Raising the cost of support for genocide

Those fighting for Palestinian justice and liberation must take heed of this reality, since it will never be enough to simply focus on convincing the public that Palestinians are deserving of justice and liberation. Much more effective campaigning for Palestinians must make it more costly than profitable to uphold the Zionist regime. This is why the harshest suppression of the Palestine solidarity movement in the West has been directed against Palestine Action — now proscribed as a terrorist organization in an unprecedented move by the British government, for which supporters face extreme prison sentences — since they were able to mobilize a substantial number of people to destroy military hardware and threaten the profit margins that sustain Western support for the Zionist settler colony.

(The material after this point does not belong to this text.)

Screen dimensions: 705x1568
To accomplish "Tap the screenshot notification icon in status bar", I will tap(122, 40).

Elsewhere, those who rattled the cages of elite institutions — universities, hospitals, media agencies, and technology corporations — have also been suppressed. Microsoft recently fired four employees for protests against the direct use of its technology to target Palestinians — adding to other employees fired earlier in the year, and is reportedly working with the FBI to track down other protesters.

Such far-reaching suppression correlates directly with the disruptive impact of these efforts on the structures of economic and cultural production that sustain the West’s unwavering support for the Zionist settler colony.

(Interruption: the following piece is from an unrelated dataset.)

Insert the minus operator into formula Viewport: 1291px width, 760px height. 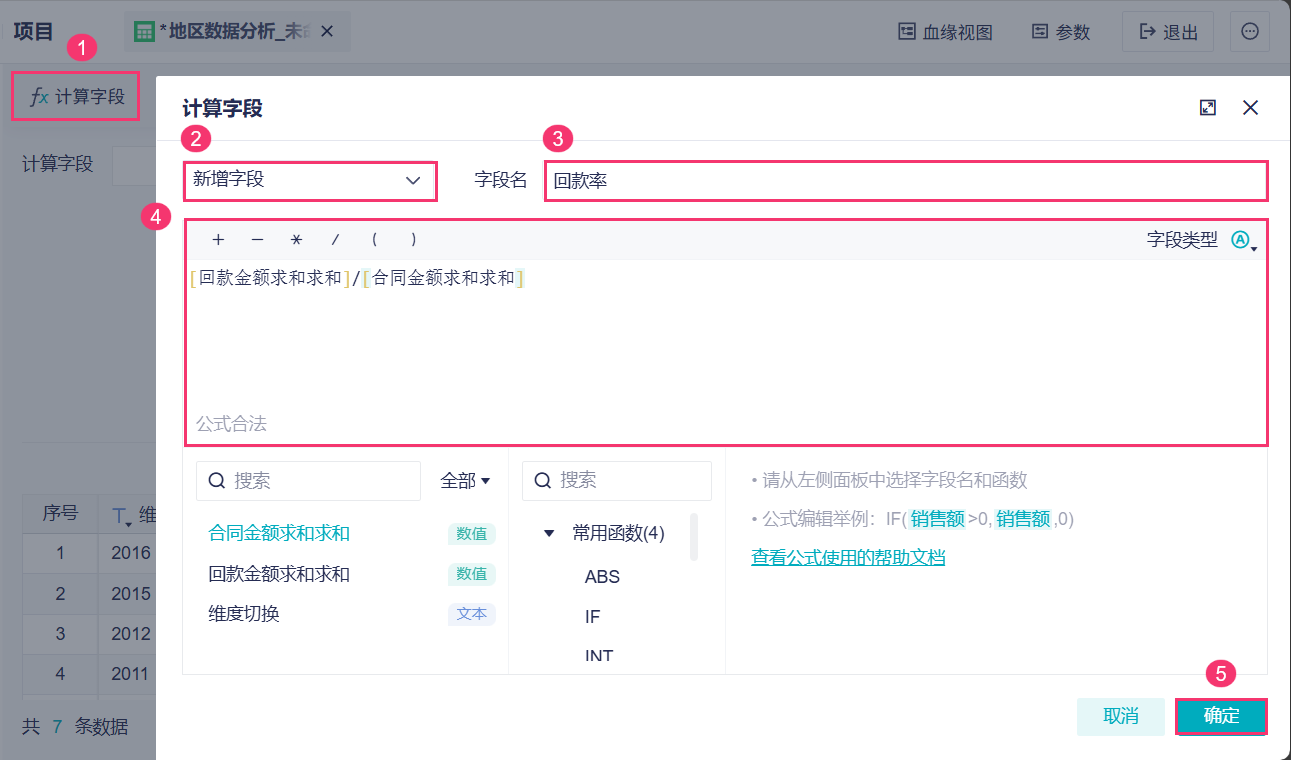[257, 240]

Universities — particularly in the U.S. — withhold degrees from protesters and call the police to beat and arrest their own students. Healthcare workers have been fired, suspended, and investigated for expressions of solidarity with Palestinians and for exposing institutional complicity in the Zionist regime’s crimes. Media institutions have targeted those who have exposed the ways in which they operate as an extension of the Zionist lobby and quashed reporting that unmasks the extent to which Western political and economic interests directly prop up Zionism.

Such far-reaching suppression correlates directly with the disruptive impact of these efforts on the structures of economic and cultural production that sustain the West’s unwavering support for the Zionist settler colony.

Within global systems of power, the same rules apply — criticism of the Zionist regime is permitted for as long as it does not pose any tangible threat to the structures of economic and cultural production that preserve it. By way of illustration, United Nations Special Rapporteur Francesca Albanese has been outspoken in her condemnation of the Zionist regime’s crimes since she was appointed into the role in May 2022, and yet the U.S. Administration opted to impose sanctions on her after she published a report that named some of the largest companies that sustain the Zionist settler colony and amplified calls for a global boycott.

Those who seek justice and liberation in Palestine must look beyond testimonials, conferences, and reports that perceive the failure to act as a matter of a lack of awareness or understanding. Instead, we must set our sights on tangible disruption of the structures of Zionist economic and cultural production.

The lowest bar for this is our individual and collective boycott of the companies, media agencies, and other institutions that profit from — and thus maintain — the Zionist settler colony and its genocidal logic of elimination of the Palestinian people. Beyond the boycott are a multitude of strategies of escalation and various forms of direct action, and to this end, there must be enough of us willing to pay a price in the struggle for our collective liberation.